Measures of Prediction Performance

Description

Computes several measures of performance for cluster label prediction.

Usage

predictionMetrics(centers, cluster.pred, X, labels = TRUE)

Arguments

centers

Matrix of Cluster centers

cluster.pred

Vector of predicted cluster membership. Should be integers or names corresponding to rows of centers.

X

Matrix of observations at prediction locations.

labels

Logical indicating whether cluster prediction and

Value

A list with the following elements:

MSPE

Mean squared prediction error. Sum of squared distances between observations and predicted cluster centers.

wSS

Within-cluster sum-of-squares. Sum of squared distances between observations at prediction locations and best (i.e. closest) cluster center.

MSME

Mean squared misclassification error. Sum of squared distances between predicted cluster center and best (i.e. closest) cluster center.

pred.acc

Proportion of cluster labels correctly predicted.

cluster.pred

Predicted cluster assignments (same as argument provided).

cluster.assign

Integer vector of 'best' cluster assignments (i.e. assignment to closest cluster center)

Author(s)

Joshua Keller

References

Keller, J.P., Drton, M., Larson, T., Kaufman, J.D., Sandler, D.P., and Szpiro, A.A. (2017). Covariate-adaptive clustering of exposures for air pollution epidemiology cohorts. Annals of Applied Statistics, 11(1):93–113.

See Also

predictML

Examples

n <- 100
d <- 5 # Dimension of exposure
K <- 3 # Number of clusters
X <- matrix(rnorm(n*d), ncol=d, nrow=n)
centers <- matrix(runif(d*K), nrow=K, ncol=d)
cluster_pred <- sample(1:K, size=n, replace=TRUE)
metrics <- predictionMetrics(centers, cluster.pred=cluster_pred, X=X)
metrics[c("MSPE", "wSS", "MSME", "pred.acc")]

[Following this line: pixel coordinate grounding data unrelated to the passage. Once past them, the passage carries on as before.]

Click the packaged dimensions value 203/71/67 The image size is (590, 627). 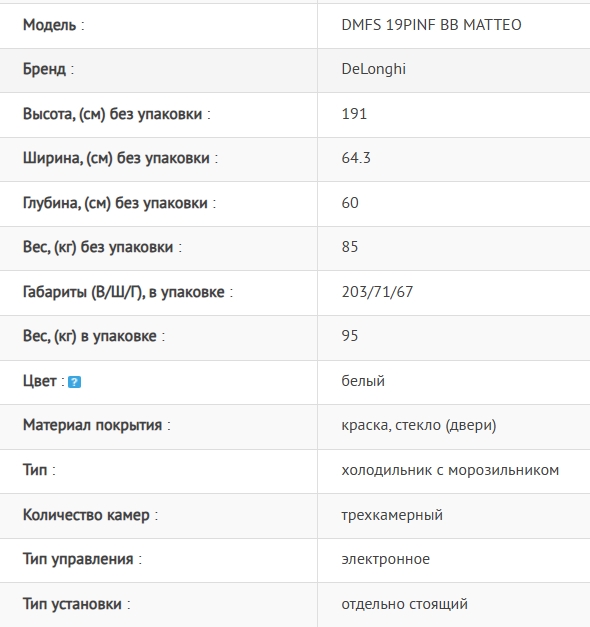click(377, 292)
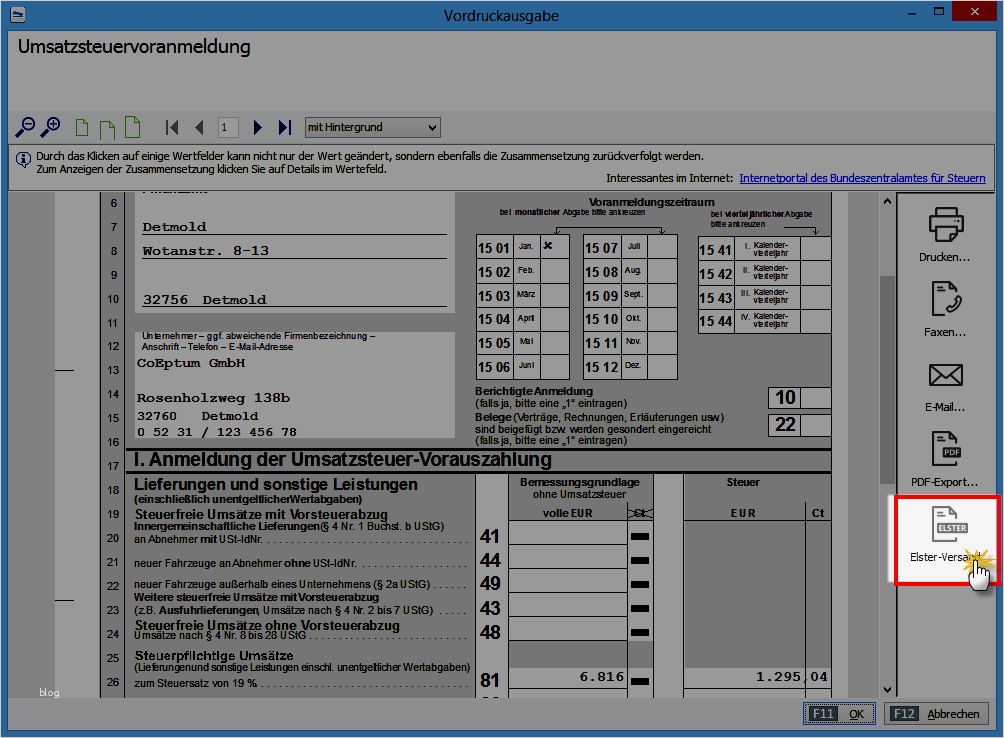The image size is (1004, 738).
Task: Jump to the last page
Action: [x=284, y=127]
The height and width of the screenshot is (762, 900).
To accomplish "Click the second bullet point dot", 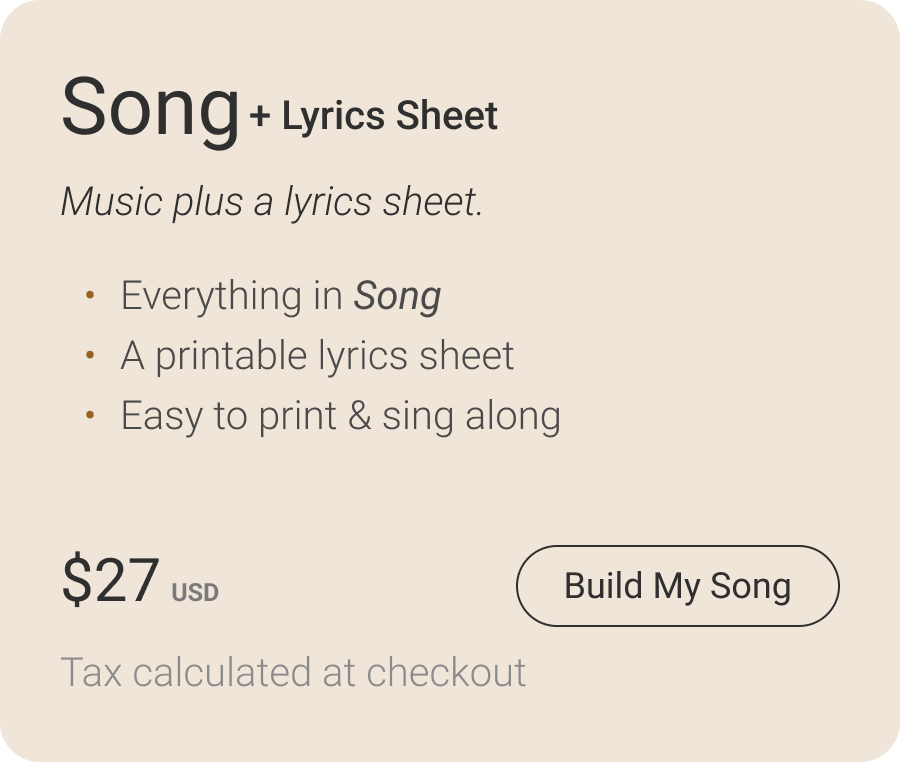I will (89, 357).
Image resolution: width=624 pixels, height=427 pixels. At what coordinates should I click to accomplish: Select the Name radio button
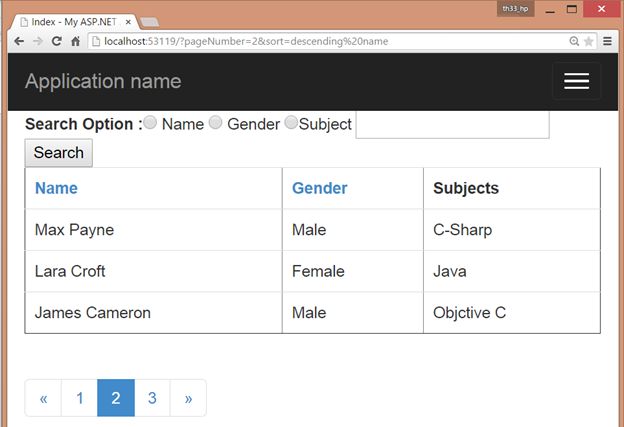150,123
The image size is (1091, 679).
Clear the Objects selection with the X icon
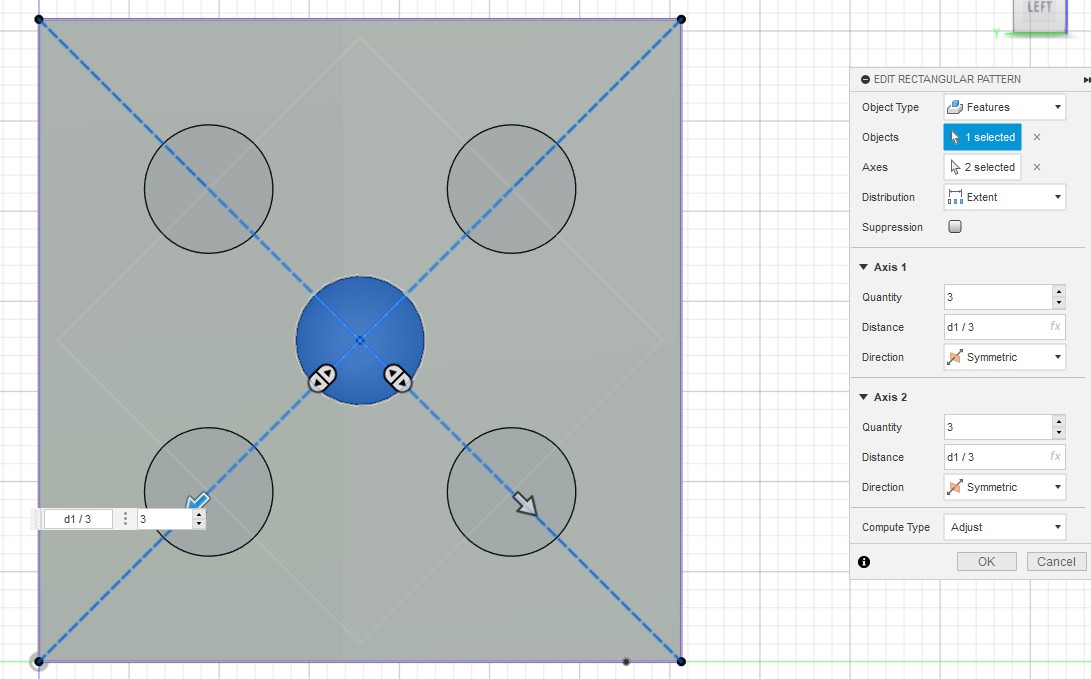click(1036, 137)
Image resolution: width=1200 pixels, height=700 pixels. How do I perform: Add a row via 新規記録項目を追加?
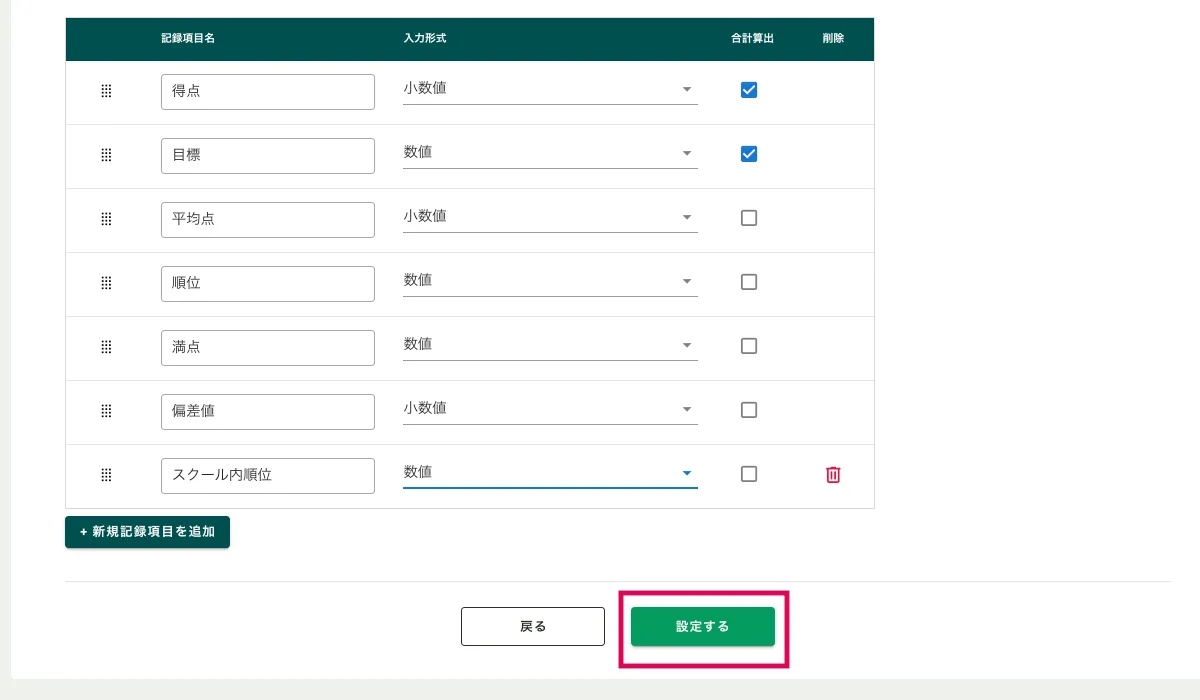[147, 532]
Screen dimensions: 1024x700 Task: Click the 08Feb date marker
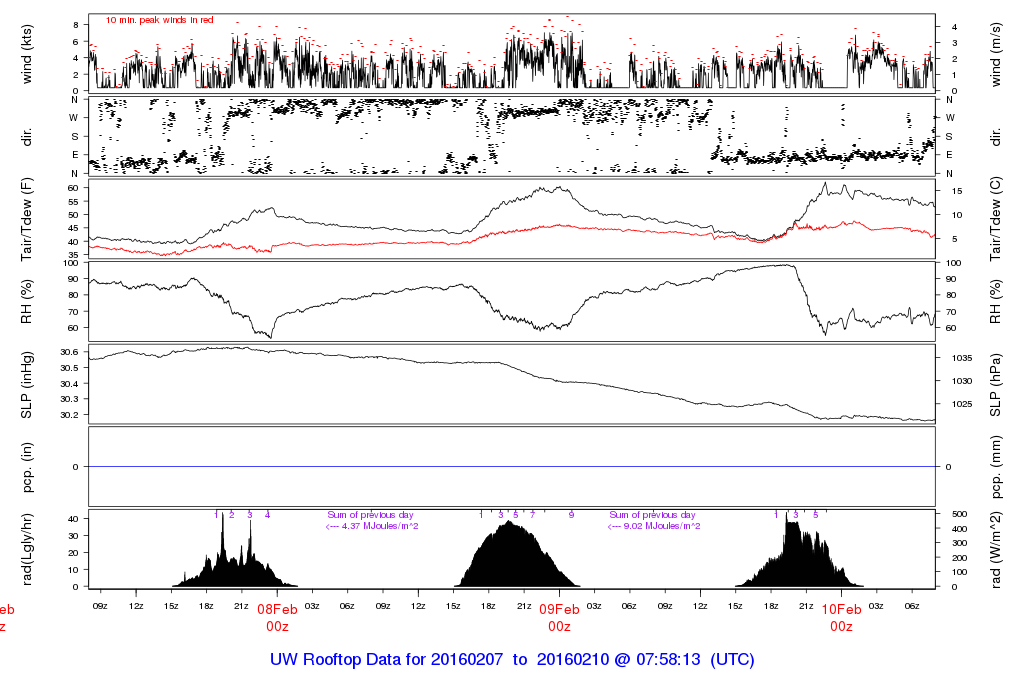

Prediction of Cluster Membership

Description

Predicts cluster membership using either multinomial logistic regression or SVMs.

Usage

## S3 method for class 'predkmeans'
predictML(
  object = NULL,
  centers = object$centers,
  K = nrow(centers),
  R,
  Rstar,
  Xstar = NULL,
  tr.assign = object$cluster,
  muStart = "random",
  maxitMlogit = 500,
  verbose = 1,
  nMlogitStarts = 1,
  mlogit.control = list(suppressFittedWarning = TRUE),
  ...
)

## S3 method for class 'predkmeans'
predictSVM(
  object = NULL,
  centers = object$centers,
  R,
  Rstar,
  K = nrow(centers),
  Xstar = NULL,
  tr.assign = object$cluster,
  svm.control = list(gamma = c(1/(2:1), 2), cost = seq(20, 100, by = 20)),
  ...
)

## S3 method for class 'predkmeans'
predictMixExp(object, R, Rstar = NULL, ...)

Arguments

object

A predkmeans object, from which the cluster centers will be extracted.

centers

Matrix of cluster centers, assumed to be K-by-p

K

Number of clusters

R

matrix of covariates for observations to be predicted at.

Rstar

matrix of covariates at training locations

Xstar

matrix of observation at training locations. Either this or tr.assign is required.

tr.assign

vector of cluster assignments at training locations. By default, extracted from object.

muStart

starting value for cluster centers in mlogit optimization (IDEA: change to pull from predkmeans object?). If not provided, starting values are selected randomly.

maxitMlogit

Maximum number of iterations for mlogit in prediction

verbose

integer indicating amount of output to be displayed

nMlogitStarts

number of mlogit starts to use in estimation of parameters

mlogit.control

list of control parameters to be passes to mlogit

...

Unused additional arguments

svm.control

list of options for best.svm

Details

Function for predicting cluster membership in clusters identified by k-means or predictive k-means using multinomial logistic regression or support vector machines (SVMs). For multinomial logitic regression, parameter estimation is handled by mlogit. The SVMs are fit using best.svm from e1071 package.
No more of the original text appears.